Vitamin D: The
Meagan Brown , PharmD Candidate 2009
Albany College of Pharmacy
Prepared during Consumer Health Information Corporation Clerkship
Isn’t it great to finally see the sun? Did you know that your body can make its own
Vitamin D when you’re out in the sun?
This time of year the sun is out longer and getting stronger during the middle of the day. But unprotected sun exposure can damage the skin. Repeated exposure could lead to skin cancer. Regular use of sunscreen protects the skin but also decreases absorption of the ultraviolet B (UVB) sunlight that is needed to produce vitamin D by the skin. This can lead to a person having low vitamin D levels.
Why Do We Need Vitamin D?
Vitamin D helps calcium keep your bones healthy. Over time, if your body does not have enough vitamin D and calcium your bones can become brittle, lose strength, and osteoporosis could develop. Having enough vitamin D and calcium allows the muscles to work best. Falls in elderly people can occur more if these levels are low. If vitamin D levels are too low, you could have a higher risk of developing colon cancer, stroke, heart attack, high blood pressure and diabetes.
How Much Sun Do You Need to Make Vitamin D?
The length of time varies for each person. A fair-skinned person’s body could make about 3000 International Units (IU) in 5-15 minutes during the spring and summer. The legs and arms would need to be exposed to the midday sun without sunscreen or clothing on them. The good news is that your body will never allow you to make too much vitamin D from sunlight.
Some people may not be able to get enough vitamin D from the sun due to any of the following reasons:
- If you regularly use an SPF15 sunscreen properly, it can decrease vitamin D formation by the skin by more than 98%.

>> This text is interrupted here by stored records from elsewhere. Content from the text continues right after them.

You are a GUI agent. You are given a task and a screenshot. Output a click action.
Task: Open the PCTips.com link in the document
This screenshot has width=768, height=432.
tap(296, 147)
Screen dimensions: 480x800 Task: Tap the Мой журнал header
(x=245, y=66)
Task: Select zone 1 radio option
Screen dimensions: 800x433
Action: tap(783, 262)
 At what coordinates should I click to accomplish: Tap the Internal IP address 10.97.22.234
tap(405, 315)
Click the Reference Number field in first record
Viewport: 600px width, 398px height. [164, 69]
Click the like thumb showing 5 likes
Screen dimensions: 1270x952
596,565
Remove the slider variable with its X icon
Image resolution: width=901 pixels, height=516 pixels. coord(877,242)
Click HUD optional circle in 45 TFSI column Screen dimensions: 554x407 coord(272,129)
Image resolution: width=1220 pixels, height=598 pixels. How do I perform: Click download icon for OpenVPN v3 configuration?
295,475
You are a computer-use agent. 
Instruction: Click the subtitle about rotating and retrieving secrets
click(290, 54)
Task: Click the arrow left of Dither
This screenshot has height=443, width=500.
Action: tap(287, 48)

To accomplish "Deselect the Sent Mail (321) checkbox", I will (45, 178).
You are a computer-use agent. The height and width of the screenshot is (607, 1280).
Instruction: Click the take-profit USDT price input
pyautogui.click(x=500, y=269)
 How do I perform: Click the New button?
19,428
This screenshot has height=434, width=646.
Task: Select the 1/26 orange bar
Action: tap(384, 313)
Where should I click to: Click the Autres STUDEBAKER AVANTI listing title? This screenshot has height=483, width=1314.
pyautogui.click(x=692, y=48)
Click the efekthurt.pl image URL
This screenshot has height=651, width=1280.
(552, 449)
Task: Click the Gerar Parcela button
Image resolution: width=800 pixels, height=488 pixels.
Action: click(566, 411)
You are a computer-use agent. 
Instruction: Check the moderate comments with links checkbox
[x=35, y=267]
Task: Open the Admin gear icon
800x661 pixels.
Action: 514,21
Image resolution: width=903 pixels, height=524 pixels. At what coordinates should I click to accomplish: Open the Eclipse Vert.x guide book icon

- The skin of people over age 65 have less of the component that is needed to convert sunlight into vitamin D.
- The body fat of obese people may absorb the vitamin D made by the skin. Twice as much sunlight may be needed to get enough vitamin D in the blood.
- Dark skin blocks UVB light from being absorbed so 5-10 times more sun exposure is required than for fair-skinned people.
- The lack of UVB sunlight north of Atlanta in the winter allows for very little vitamin D to be made by the skin.
- People who need to cover up because they take medicines such as diuretics or certain antibiotics that may cause them to have skin reactions to sunlight.
Other Sources of Vitamin D
If your body is unable to make enough vitamin D on its own, using these sources may be necessary.
Foods naturally having it:
- Salmon (fresh, wild): 600-1000IU in 3.5 ounces
- Cod liver oil: 400-1000IU in 1 teaspoonful
Foods that are fortified:
- Milk and yogurt: 100IU in each 8 ounce cup
- Breakfast cereals: about 100IU in each serving
Over-the-counter supplements: available in the vitamin section of the pharmacy
- Multivitamins: contain 400IU of Vitamin D
- Vitamin D capsules: 400, 800, 1000, 2000 IU
How Much Do You Need?
- Children and adults under 50: 200IU each day
- Adults between 50 and 70 years old: 400IU each day
- Adults over 70: 600IU each day.
There are some people who may need more. Check with your doctor or pharmacist to determine the appropriate dose for you. Also, check if you should be taking calcium with vitamin D.
Are there side effects?
Not usually, but taking large doses (greater than 10,000IU) daily over time can lead to high levels of calcium in the body. This may cause ongoing nausea and vomiting, metallic taste, muscle weakness, calcium stones in the kidneys, mental status changes and changes in heart beat. If you experience any of these side effects, contact your doctor.
Your body can make just the right amount of vitamin D if you expose part of your skin to the sun for a few minutes each day. Check with your doctor to see if you can safely take a few minutes to get your vitamin D from the sun. If this is not possible for you, you will have to get it from food or supplements. If you have any questions about using vitamin D, contact your doctor or pharmacist.